You asked in a previous post how going dark will help. I'll tell you how it will help...

It will help YOU detach. That's what you need to do. It may help avoid situations where she's trying to needle you into an angry state to help justify what she's doing. Every negative interaction only makes it easier for her to divorce you. Until you are CERTAIN you can be around her without getting angry or reacting... no matter what she says or does (even if it's wrong, crazy or mean), then you are best going dark.

As far as the D, my advice to you is to drag your feet as much as possible. That's what I did!!! Every time my H or atty called, or asked if I got some paperwork done, I'd just say, "Oh yeah, I only just got that in the mail.... I'm working on it... just waiting for such as such information... sheesh!!! I'm sorry but I've been too busy... getting my nails done, hanging out at Starbucks, who has time for this stuff!!!?

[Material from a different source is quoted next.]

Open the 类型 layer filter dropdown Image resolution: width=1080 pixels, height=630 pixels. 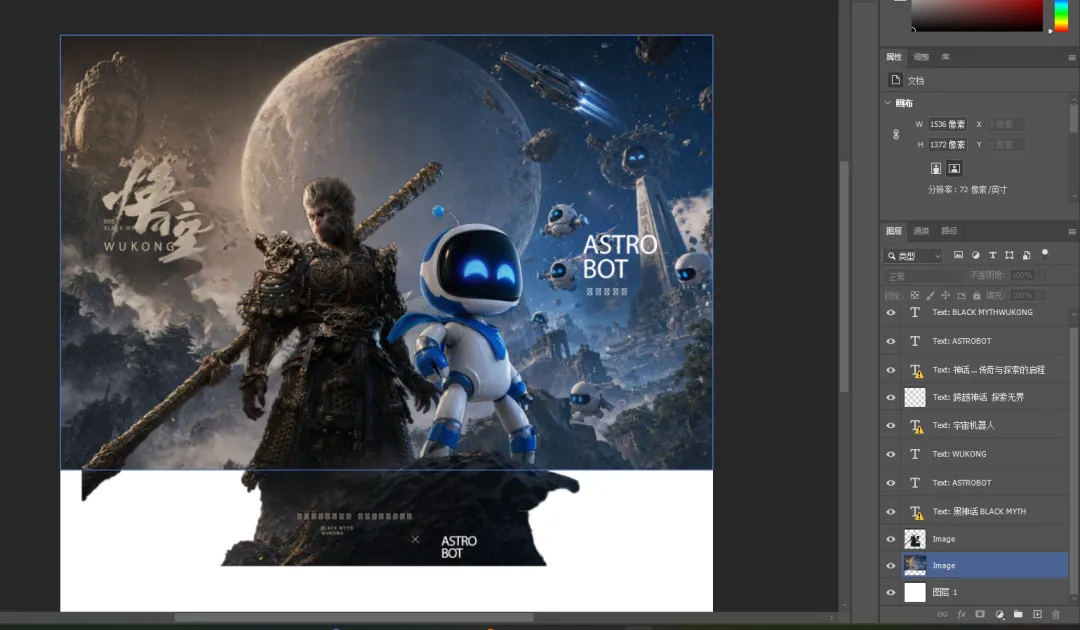[x=914, y=256]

Actually, I did tell my atty I wanted to go as slow as possible on everything. And sometimes I'd just say to my H, "Hey relax sweetie, in 6 months this will all be over and we'll both be happily on our way! (Fat chance.... I was prepared to drag it out for years! ;\) ).

Regarding the money... I'd go with number 2. Let her handle her own financial affairs. She's a big girl. Also, only give the amount you are required to give and no more. Apologize, outline all your bills (and inflate them), and tell her you WISH you could help her futher. But rent, air conditioning, electricity, etc... it's expensive! Tell her it will all work out... and then leave ASAP.


There is no arriving, ever. It is all a continual becoming.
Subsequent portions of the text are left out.